Next weekend, Pastis, downtown Hartford's only French bistro restaurant, will serve its last bowl of boeuf bourguignon, its final steak frites. After seven years of pushing baguettes and pinot noir to hungry Francophiles, the handsome bistro on Ann Street is bidding adieu.

Owner James Varano, who also owns Black-eyed Sally's and co-owns Pig's Eye Pub (both on Asylum Street), said heis closing Pastis Saturday. Varano, however, is hardly quitting Hartford. He said he is signing a new lease for the space, at the corner of Ann and Allyn streets, and plans to open a casual, fish house-style restaurant in late September.

"We couldn't be any more excited about it. We're really committed to the future of Hartford. But it was time for a change," Varano said. "It was something we were thinking about. With the new lease coming up, it was the kicker. It was time to do this."

Varano opened Pastis with chef/partner Chris Hussey in October 1998. Hussey's refined menu of bistro classics (roasted salmon over lentils, duck confit, escargot and coq au vin) married well with the restaurant's note-perfect decor. Although Hussey left several years ago to pursue other business interests, Pastis was still the only place in Hartford to get a classic beet and goat cheese salad and other examples of French home cooking.

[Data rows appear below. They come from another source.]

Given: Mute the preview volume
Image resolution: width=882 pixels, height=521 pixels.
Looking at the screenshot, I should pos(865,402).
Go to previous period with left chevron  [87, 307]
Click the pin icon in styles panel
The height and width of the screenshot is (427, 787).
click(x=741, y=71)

But, while Pastis' customer base was loyal, it was also small - too small to bring a return on investment, said Varano, who owns the business with his wife, Dara Varano. "Sales had been flat. We hadn't been able to get sales growth. We have a loyal following who supports us, but business hadn't changed in years," he said. "There was a huge population that didn't come to Pastis. For whatever reason - they might have been intimidated by French food or French wine - they didn't give us a chance. I don't want to dismiss our loyal following. There's going to be a lot of people who will probably be upset by this, but it was a financial thing. We're excited to do something new and different."

That "new and different" obviously means "younger." The restaurant, surrounded by clubs and restaurants catering to a younger crowd, benefited little from the foot traffic surrounding the Hartford Civic Center. Varano said Pastis' age demographic was probably between 45 and 50, while a restaurant like Agave, across Allyn Street, probably has a demographic of 25 to 30.

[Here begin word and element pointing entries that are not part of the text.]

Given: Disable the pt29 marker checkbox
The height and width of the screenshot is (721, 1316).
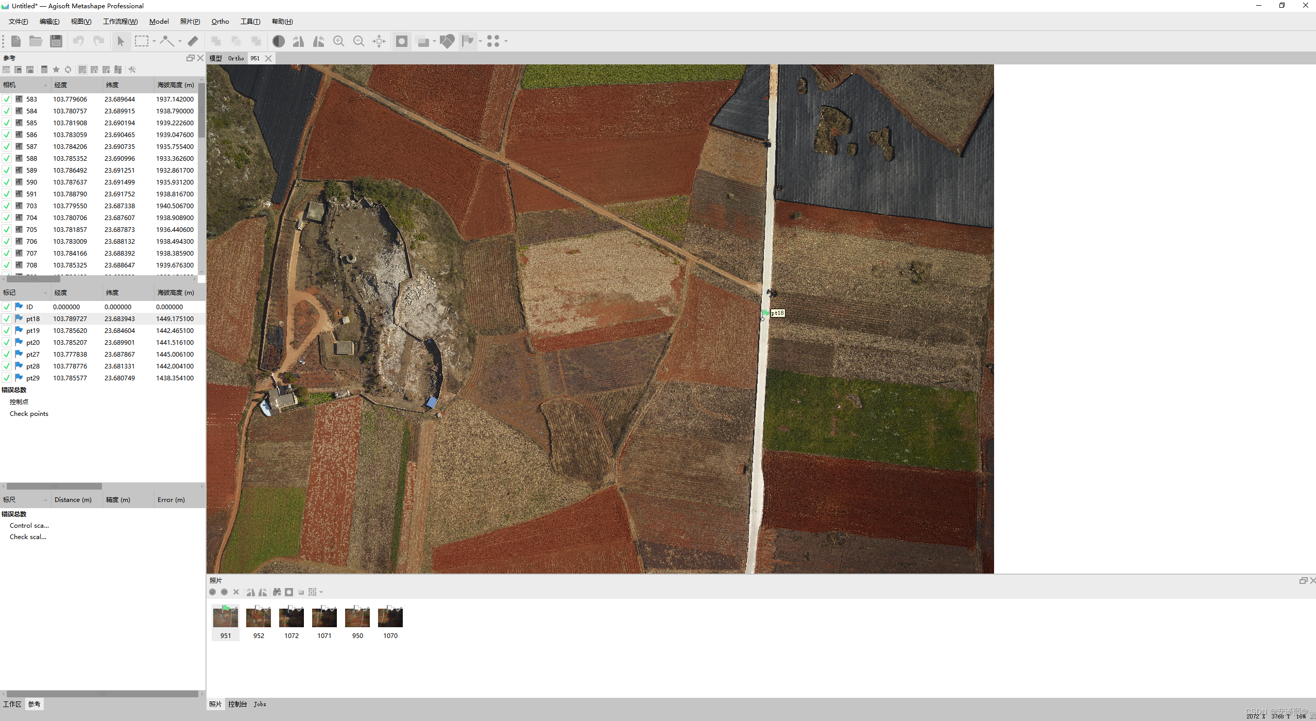Looking at the screenshot, I should tap(7, 378).
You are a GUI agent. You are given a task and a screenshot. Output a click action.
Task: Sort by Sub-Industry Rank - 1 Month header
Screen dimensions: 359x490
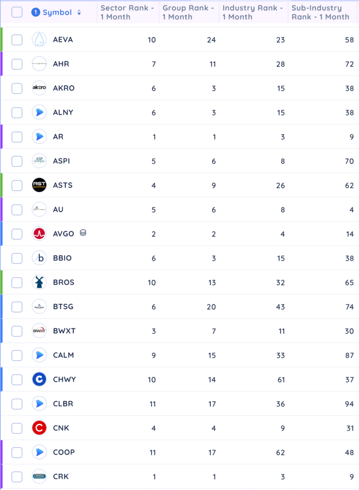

"We're looking at a younger, hipper concept that'll have more synergy with the neighborhood," he said.

The restaurant has about 25 employees, and Varano hopes that they "will come back and be a part of the new concept." Manager Debbie Rossitto Lepri, a familiar face in the Hartford restaurant scene, and chef Frank Lepri will remain on staff and involved in planning the new restaurant, Varano said.

The new restaurant will be more casual than Pastis. "We're going for a whole new look, a new menu," he said. "It's going to be dramatically different."

Debbie Lepri said she hopes the new restaurant will appeal not only to Pastis loyalists but also to new customers. "Our customers are so great, so loyal. I hope they will come to say goodbye and be just as excited about the new place," she said. "With the exciting things going on at the Civic Center, we'll attract a wider variety of customers. I can't wait."